As pessoas cujos meios de subsistência dependem da água e do solo, como os pescadores e agricultores de pequena escala, podem ser as mais propensas a migrar por causas climáticas. Também suportam o impacto de outras mudanças associadas ao clima, como as comunidades pesqueiras uruguaias que dependem da colheita de amêijoas, que foram drasticamente reduzidas como consequência do aquecimento das temperaturas oceânicas. 

O aumento das temperaturas e a diminuição das precipitações na região da Amazônia estão deslocando as populações indígenas de terras que fazem parte de sua identidade cultural, terras que já estão sob pressão da indústria e da urbanização.
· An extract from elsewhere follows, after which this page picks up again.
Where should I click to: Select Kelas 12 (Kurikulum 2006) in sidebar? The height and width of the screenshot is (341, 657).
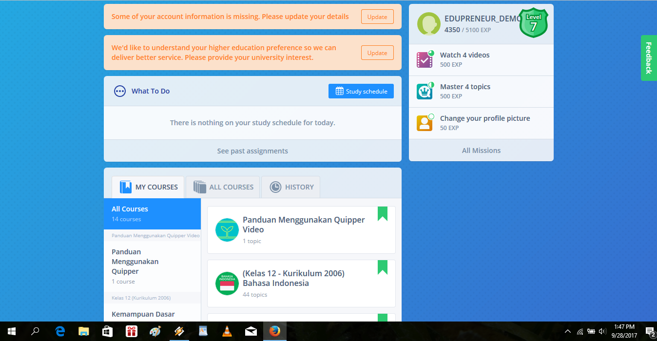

O menor acesso aos serviços básicos, como assistência médica, água potável canalizada e educação, e emprego, os obriga ainda mais a se mobilizar. Em 2010, ao menos 50% da população indígena da região (cerca de 50 milhões) tinha sido obrigada a abandonar suas terras ou tinha migrado intencionalmente para zonas urbanas, onde são vulneráveis à discriminação e à marginalização, enquanto se esforçam para entrar na economia formal. 

Resposta à mudança climática e à migração

A migração na América Latina e no Caribe seguirá aumentando sob a dupla pressão da mudança climática e das graves desigualdades sociais. Os governos precisam de informação e ferramentas que lhes permitam prever e responder aos eventos migratórios internos e internacionais e adaptar-se às condições climáticas em mudança. A informação sobre o clima, como previsões de fenômenos climáticos extremos, pode ser usada pelos especialistas em migração para planejar ações de prevenção e resposta às crises humanitárias. Para isso, será necessário reunir os setores da migração e do clima com outros setores relevantes. 

Para responder à necessidade de contar com ferramentas informadas sobre o clima, o Instituto Interamericano de Pesquisa sobre Mudanças Globais (IAI), o Programa de Pesquisa sobre Mudanças Globais dos Estados Unidos (USGCRP) e a AmeriGEO se associaram com países da região para projetar conjuntamente uma Iniciativa para melhorar a capacidade de avaliação de riscos climáticos e catalisar as parcerias para informar as decisões na América Latina e no Caribe (LACI). Representantes dos Ministérios do Meio Ambiente e outros setores estão trabalhando para desenvolver avaliações nacionais de impacto climático e para identificar ações estratégicas de adaptação às mudanças climáticas, como os sistemas de alerta precoce. 

Por último, os países devem somar esforços para buscar soluções que reduzam as emissões de gases de efeito estufa, sobretudo por parte dos países mais emissores, ao mesmo tempo que abordam as causas subjacentes da migração, ou seja, a profunda desigualdade social e a governança fraturada.

Anna Stewart-Ibarra é Diretora Científica do Inst. Interamericano para a Investigação do Cambio Global (IAI). Doutora em Ecologia pela Faculdade de Ciências Ambientais e Florestais SUNY, Univ. de Syracusa (E.U.A.). Professora do Depto. de Medicina de SUNY.